The Tarbox Ramblers, Boston’s greatest roots-rock band, is finally making it to Memphis. “It’s insane that we haven’t played there before now,” bandleader Michael Tarbox says. “We haven’t been working enough, getting to these towns we should be playing in.”
Memphis is somewhat of a cultural mecca for Tarbox, who’s parlayed his love of blues and roots music into a fulltime gig fronting the Ramblers. Last year, the band traveled here to record their second album, A Fix Back East, at Sounds Unreel with producer Jim Dickinson at the helm, but, Tarbox laments, he hardly ventured outside the studio.
“I got to poke around a little bit when I came down to meet Dickinson, but when we came to record, I wanted to focus on the job at hand,” he says, “so I hardly left the studio. Working with Dickinson really made sense. He knows a lot about the blues. He’s seen a lot of those old guys work, and he knows about the spirit. He has this philosophy about capturing the moment, cutting a song while you’re playing it for the very first time. It was very off-the-cuff.”
This stood in contrast to the recording style Tarbox and his bandmates experienced on the album’s non-Memphis sessions, cut in Boston with Paul Kolderie and Sean Slade. “They’re a real team — two bodies and one brain, very intuitive,” Tarbox says. “Dickinson is such a one-man operation.”
Listening to A Fix Back East, the two sessions sound seamless. Whether performing traditional tunes such as the toe-tapping “No Night There,” foot-stomping originals such as “Already Gone,” the moody title track, or jaunty gospel songs such as “Last Night of the Year,” the Tarbox Ramblers carve a timeless, eerie niche within the contemporary music scene, connecting the dots between such transgenerational gloom-and-doom avatars as Dock Boggs, Johnny Cash, and Nick Cave.

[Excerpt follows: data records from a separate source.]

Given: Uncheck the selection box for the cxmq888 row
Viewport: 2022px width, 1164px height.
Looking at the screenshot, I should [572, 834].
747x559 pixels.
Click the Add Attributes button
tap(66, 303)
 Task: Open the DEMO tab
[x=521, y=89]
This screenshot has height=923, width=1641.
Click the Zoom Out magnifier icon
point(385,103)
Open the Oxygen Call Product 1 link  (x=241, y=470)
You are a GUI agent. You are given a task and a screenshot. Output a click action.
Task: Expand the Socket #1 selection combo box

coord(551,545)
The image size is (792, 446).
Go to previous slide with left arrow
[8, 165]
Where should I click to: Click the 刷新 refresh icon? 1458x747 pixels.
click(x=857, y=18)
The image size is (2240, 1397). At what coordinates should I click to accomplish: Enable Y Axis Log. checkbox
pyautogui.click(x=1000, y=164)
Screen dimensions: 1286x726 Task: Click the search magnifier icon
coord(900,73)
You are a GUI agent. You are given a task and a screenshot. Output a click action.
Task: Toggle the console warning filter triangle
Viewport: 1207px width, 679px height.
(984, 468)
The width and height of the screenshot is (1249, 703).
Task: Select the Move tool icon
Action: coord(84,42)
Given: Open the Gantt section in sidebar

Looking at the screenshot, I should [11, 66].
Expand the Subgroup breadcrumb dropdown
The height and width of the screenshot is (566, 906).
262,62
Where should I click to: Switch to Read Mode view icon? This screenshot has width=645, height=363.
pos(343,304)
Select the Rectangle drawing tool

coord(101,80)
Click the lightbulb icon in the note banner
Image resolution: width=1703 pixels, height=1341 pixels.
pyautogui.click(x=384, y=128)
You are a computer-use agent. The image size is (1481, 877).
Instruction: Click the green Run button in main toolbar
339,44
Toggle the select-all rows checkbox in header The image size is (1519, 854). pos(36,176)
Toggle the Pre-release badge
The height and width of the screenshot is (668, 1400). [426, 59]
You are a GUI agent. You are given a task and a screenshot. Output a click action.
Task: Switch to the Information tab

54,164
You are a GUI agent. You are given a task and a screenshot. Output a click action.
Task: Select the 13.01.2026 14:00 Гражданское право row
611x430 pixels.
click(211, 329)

On songs “The Shining Sun” and “Ashes to Ashes,” the trio — Tarbox on vocals and guitar, Johnny Sciascia on string bass, and Daniel Kellar on guitar, augmented by various session drummers — sounds equal parts Morphine and the Flat Duo Jets, with a dose of Jimmie Rodgers thrown in for good measure. Tarbox’s gruff voice easily slides into a malevolent Southern drawl as he channels Rodgers’ wandering spirit, then moans convincingly on a gospel number before hollerin’ in a juke-joint growl.
Most of the Tarbox Ramblers’ material sounds as if it could be culled from The Anthology of American Folk Music, archived by famed eccentric musicologist Harry Smith in 1952. Smith’s 84-track box set, released on CD in 1997, has become a Rosetta Stone for roots-music fans. More than a handful of songs in the Ramblers’ repertoire, including American folk classics “The Cuckoo” and “St. James Infirmary” and Dock Boggs’ “Country Blues,” are included in this mammoth collection, while Tarbox originals such as the spooky, gospel-based “Were You There?” and the slow blues grinder “Honey Babe” riff on similarly time-honored themes.
“I like outsider music — everything from old blues, bluegrass, and folk to free jazz and rock-and-roll,” Tarbox maintains. “Musically, it all seems so immediate, but being from Boston, it was actually really distant. There are a lot of musicians out there whose music I could understand, but I couldn’t conceive of their world. It’s just so foreign to me.”
For a boy raised in tiny Maynard, Massachusetts, a mill town located just outside of Boston, musical wellsprings like Memphis might well have been on another planet.
“Luckily, I grew up hearing the blues. My mother had some Robert Johnson and Leadbelly records and other folky stuff, and I had a really cool babysitter who would bring over records,” Tarbox says.
“It seems like I always played music. I had all kinds of little bands — true garage bands in the sense that we never left the garage,” he adds with a chuckle. “The Tarbox Ramblers are the only musicians I’ve toured with and really tried to break through.”
While Tarbox formed the group more than a decade ago, he’s only been performing with the current lineup for the last six months. And, until now, the Ramblers had never embarked on a lengthy tour.
“We used to play regular gigs around Boston, but I felt like we needed to change our focus and get out of town on a more regular basis,” Tarbox says. “I’m calling it the Red Roof Inn Tour. We ought to get an endorsement from them,” he jokes. “We’re gonna make you look good by staying in your place.
“When you’re traveling, everything becomes one big blur,” Tarbox says. Especially when you’re droning down a big highway like I-95. Just walking into a club and hearing some good music and meeting some cool people can really change your head.”